◆ **DOCUMENT TEXT**

┄┄┄┄┄┄

# Remote coding position



## jkuy50 (Jun 25, 2014)

I am CPC and CPC-H and am interested in a remote coding position. Are there any other certifications that would  aid me in achieving that goal.  Does anyone have experience in this area they they would share. Thanks


----------



## cordelia (Jun 25, 2014)

Its more about experience than certifications. What areas of coding is your experience in?


Cordelia, DRG Auditor, CCS, CPC


----------



## jkuy50 (Jun 25, 2014)

5 years anesthesia
8 years Orthopaedics 
1 year neurology


----------



## tbranch (Jun 25, 2014)

Where are you located?


----------



## jkuy50 (Jun 25, 2014)

Colorado


----------



## tbranch (Jun 25, 2014)

Ok, we have a position open but it requires you to come to the office 1 day a week but it's in Georgia.


----------



## cegan2 (Jun 26, 2014)

*Remote Coding*

I am desperately looking for a remote coding position which I can fill as soon as possible. I have 7 years' experience with Podiatry. I am experienced in E/M coding, Inpatient and Outpatient coding. My ability to code is top skill, and I feel I will pass a proficiency exam with high remarks. 

Please does anyone have any forwarding information how I may speed up the process of employment? I know the jobs are out there, I just need help to become hired. 

Any and all advice is greatly appreciated!

Christine


----------



## cordelia (Jun 27, 2014)

┄┄┄┄┄┄

◆ **INFORMATION**
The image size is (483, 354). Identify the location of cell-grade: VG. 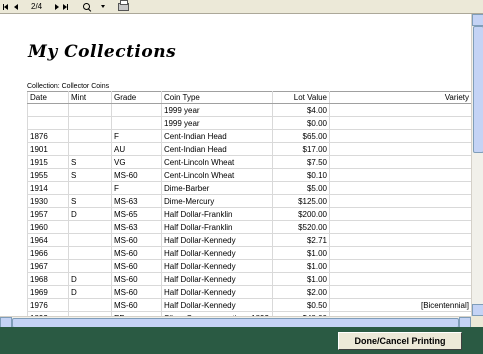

┄┄┄┄┄┄

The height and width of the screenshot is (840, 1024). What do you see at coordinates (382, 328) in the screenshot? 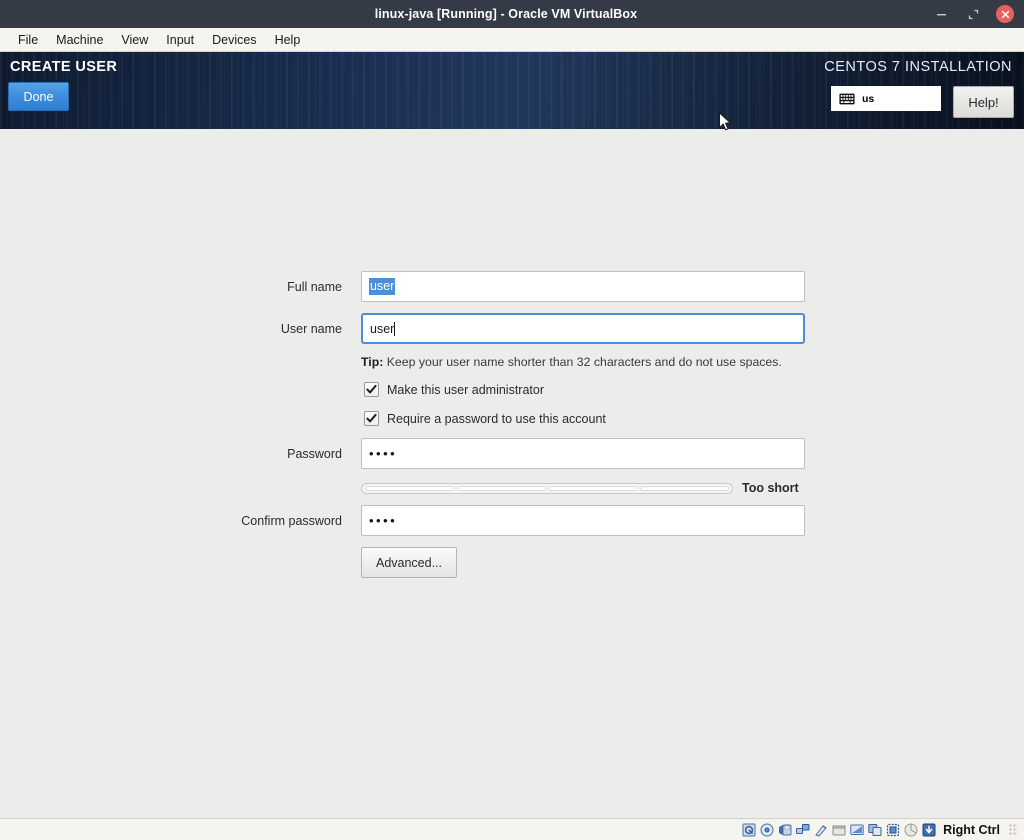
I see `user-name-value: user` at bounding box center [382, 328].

┄┄┄┄┄┄

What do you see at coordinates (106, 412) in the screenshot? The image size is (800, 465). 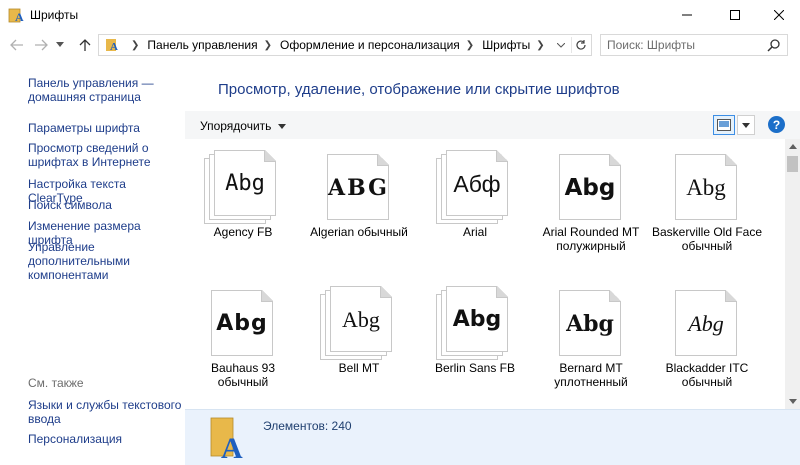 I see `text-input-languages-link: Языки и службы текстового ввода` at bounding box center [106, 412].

┄┄┄┄┄┄

◆ **TASKS AND EXERCISES**
(a) Decide whether each statement agrees with the forum thread on remote coding positions. Answer yes or no for each, and quote the words of the thread that decide it.
(i) jkuy50 lists eight years of orthopaedics experience.
(ii) The position tbranch mentions can be done without ever going to the office.
(iii) cegan2 reports seven years of experience in neurology.
(b) Duplicate the part of the forum thread on remote coding positions that opens with the words containing "I am desperately" and closes with "to become hired.".
The data above are separate material and have no connection to the forum thread on remote coding positions.

◆ **LIST OF ANSWERS**
(a)
(i) Yes: "8 years Orthopaedics"
(ii) No: "it requires you to come to the office 1 day a week"
(iii) No: "I have 7 years' experience with Podiatry."

(b)
I am desperately looking for a remote coding position which I can fill as soon as possible. I have 7 years' experience with Podiatry. I am experienced in E/M coding, Inpatient and Outpatient coding. My ability to code is top skill, and I feel I will pass a proficiency exam with high remarks. 

Please does anyone have any forwarding information how I may speed up the process of employment? I know the jobs are out there, I just need help to become hired.